Matistjati commented Mar 20, 2025

I think it would be nice to change DIR_END to something more clear such as STATEMENT_DIR. Additionally, I dislike having a copy of detect_problem_version in template.py. It would probably be good for the future to extract detect_problem_version so it can be used by multiple files.

Also, it would be probably be wise to use constants instead of hard-coding strings such as "2023-07". Perhaps create a file version.py that has these constants, the detect_problem_version function and more? I'm not too familiar with the new code, opinions @Zazmuz @square-cylinder ?

Finally, I think version "default" is strange. It would probably be better to explicitly set a default problem version that exists, i.e., legacy.

@Zazmuz
Copy link
Contributor

Zazmuz commented Mar 20, 2025

@Matistjati I think your input is very valid and think it makes a lot of sense. I am a little unsure what DIR_END stands for or does but STATEMENT_DIR makes more sense.

Having a copy of detect_problem_version should be avoided, either by splitting out the functionality to the config.py since it could be argued to be 'config esq' or as you suggested with a version.py. Personally I'm leaning towards version.py.
When splitting it out I think a good idea would be to have a mapping from version name eg. "2023-07" "legacy" to its corresponding statement directory as a dict in version.py or config.py whichever is decided, is DIR_END still needed then?

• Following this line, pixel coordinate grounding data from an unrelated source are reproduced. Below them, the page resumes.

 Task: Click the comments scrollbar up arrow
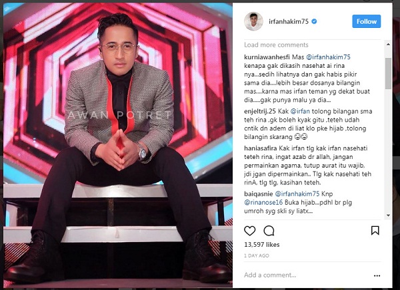pyautogui.click(x=388, y=45)
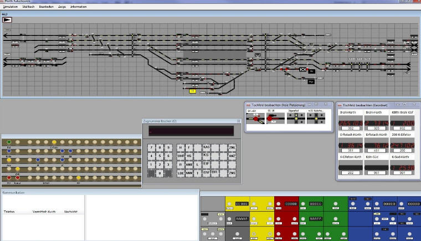Click the KBRN Brühl Gbf train number display
The image size is (421, 241).
[x=404, y=122]
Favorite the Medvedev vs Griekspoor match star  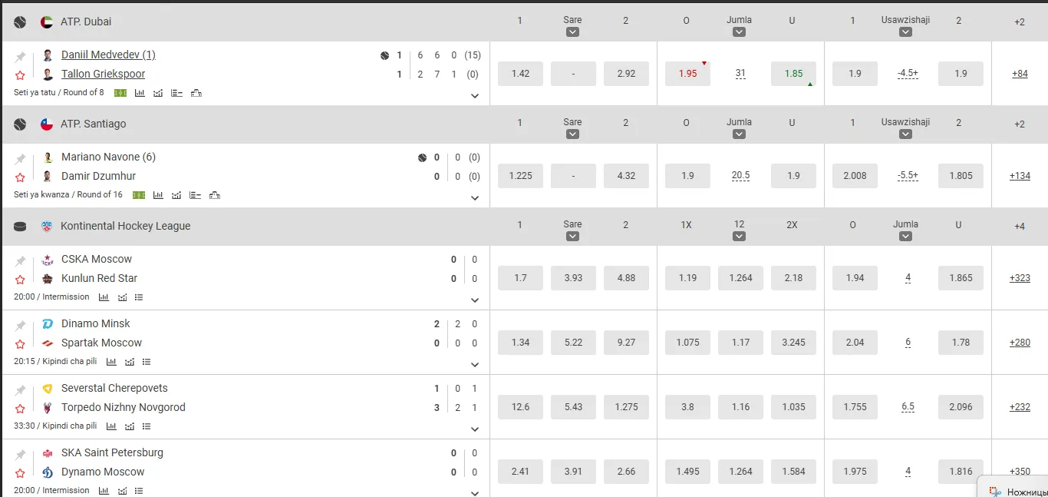tap(20, 75)
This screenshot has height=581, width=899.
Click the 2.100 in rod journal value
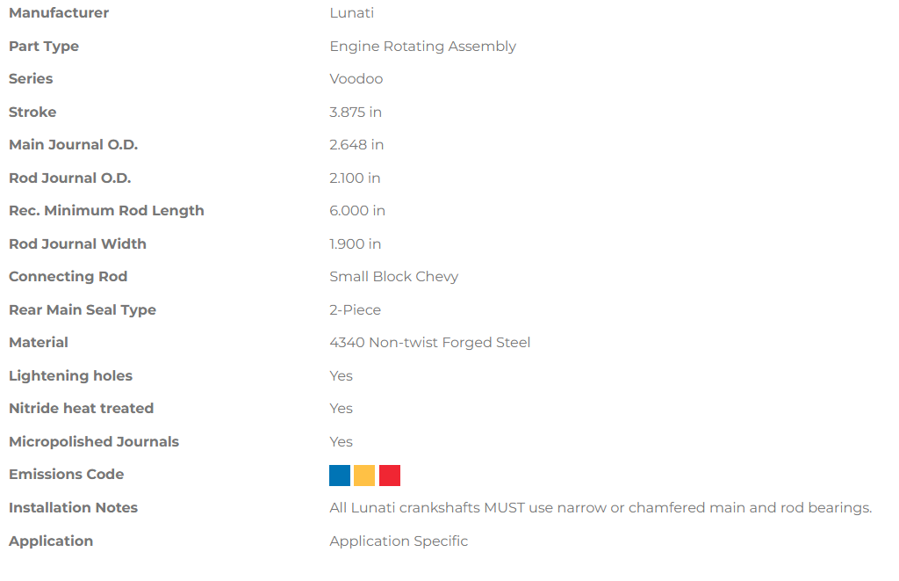(355, 178)
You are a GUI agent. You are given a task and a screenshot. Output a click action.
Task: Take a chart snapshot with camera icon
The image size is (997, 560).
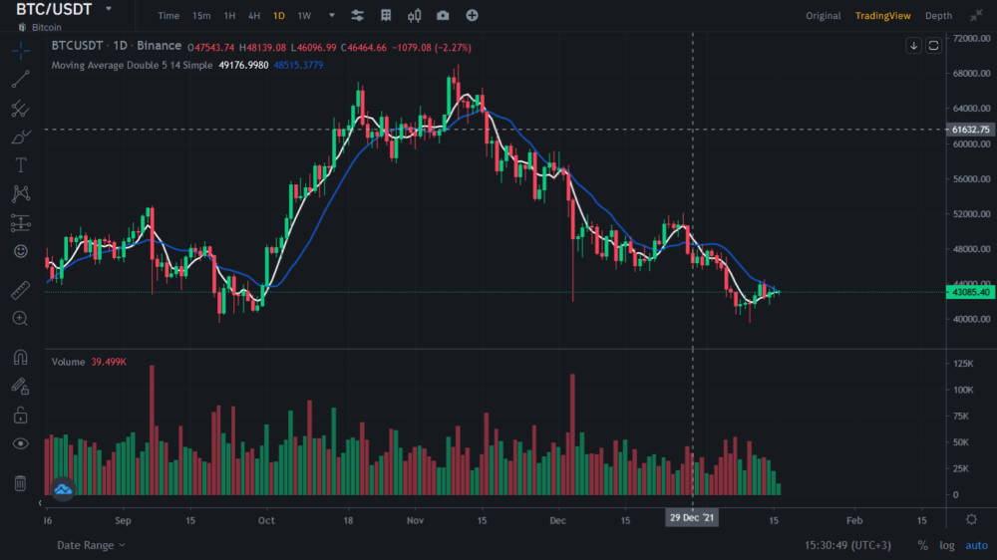(443, 16)
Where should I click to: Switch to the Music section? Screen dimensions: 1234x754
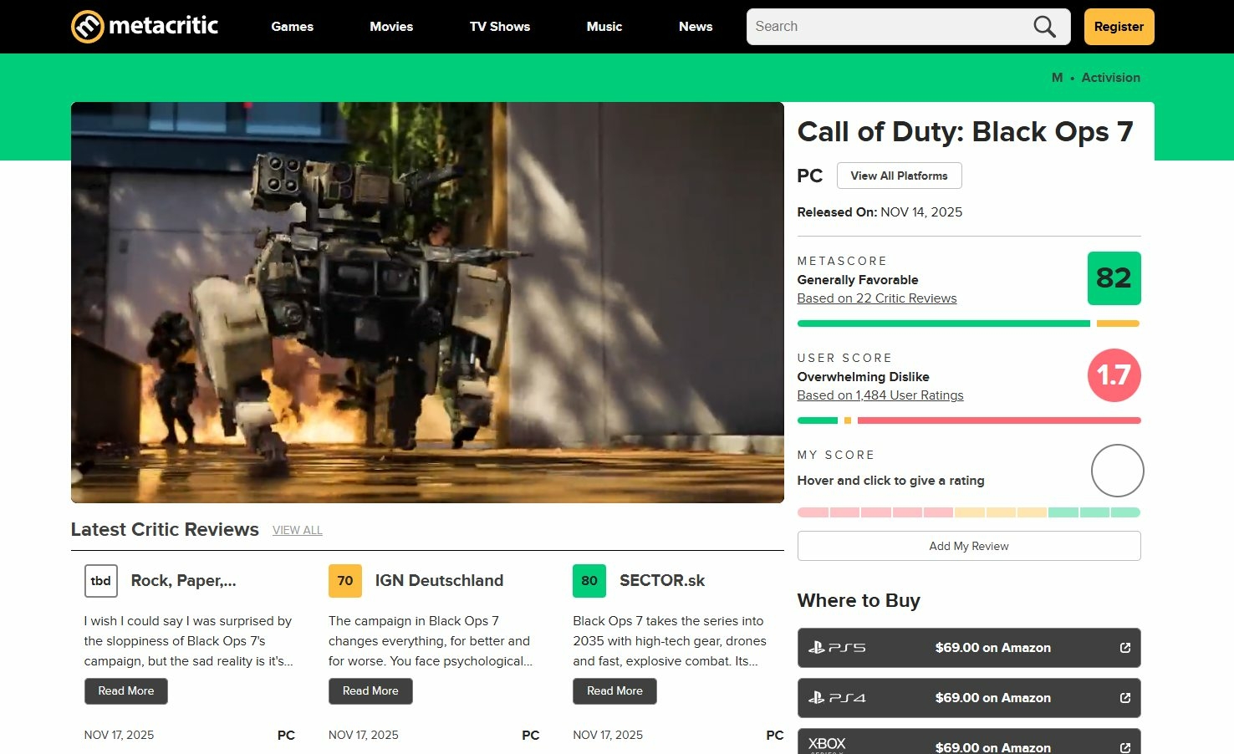(x=604, y=26)
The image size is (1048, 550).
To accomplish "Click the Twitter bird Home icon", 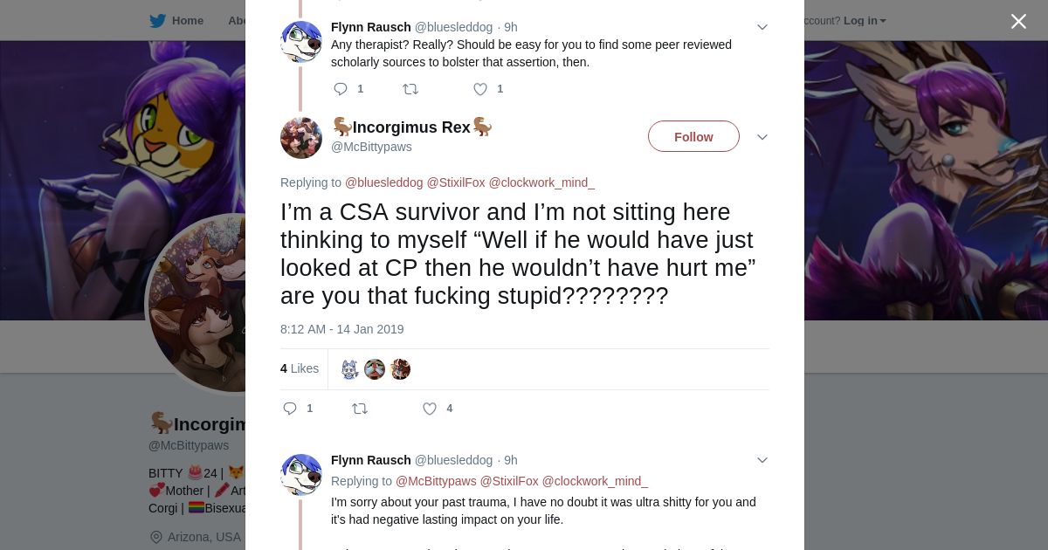I will coord(158,21).
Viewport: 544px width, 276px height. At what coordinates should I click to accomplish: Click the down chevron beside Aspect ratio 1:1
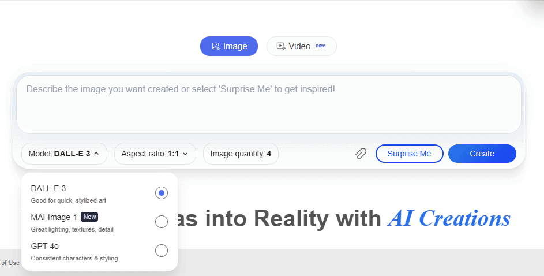(x=185, y=154)
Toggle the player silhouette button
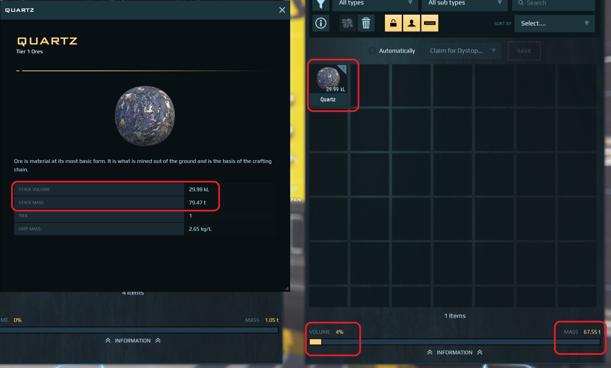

Should there be one latex template per format maybe? Instead of checking for the old folder then the new. It feels like it could build up to a mess over time.

Maybe also throwing a VersionError instead of a generic RuntimeError would be a good idea.

@Zazmuz
Copy link
Contributor

Zazmuz commented Mar 20, 2025

It could also be argued that when splitting it into version.py that the EXTENSIONS = ['tex'] and EXTENSIONS = ['md', 'tex'] should be moved out and have a similar mapping as I proposed in the last comment therefore allowing problem_statement to be fully generic between the two formats.

@ElliotRipa
Copy link
Contributor Author

Alright, this feedback seems reasonable, thanks. I'll try to implement these changes

@ElliotRipa
Copy link
Contributor Author

The code specific to certain format versions has now been moved to a separate file, and the feedback provided here has been implemented. Also, the format-version flag was changed to -v to stay consistent with similar functions in verifyproblem.py and made optional to use automatic detection

if not self.statements:
allowed_statements = ', '.join(f'problem.{ext}, problem.[a-z][a-z].{ext}' for ext in self.EXTENSIONS)
self.error(f'No problem statements found (expected file of one of following forms in folder problem_statement/: {allowed_statements}')
allowed_statements = ', '.join(f'problem.{ext}, problem.[a-z][a-z].{ext}' for ext in STATEMENT_DATA.get_statement_extensions)
Copy link
Contributor

Choose a reason for hiding this comment

The reason will be displayed to describe this comment to others. Learn more.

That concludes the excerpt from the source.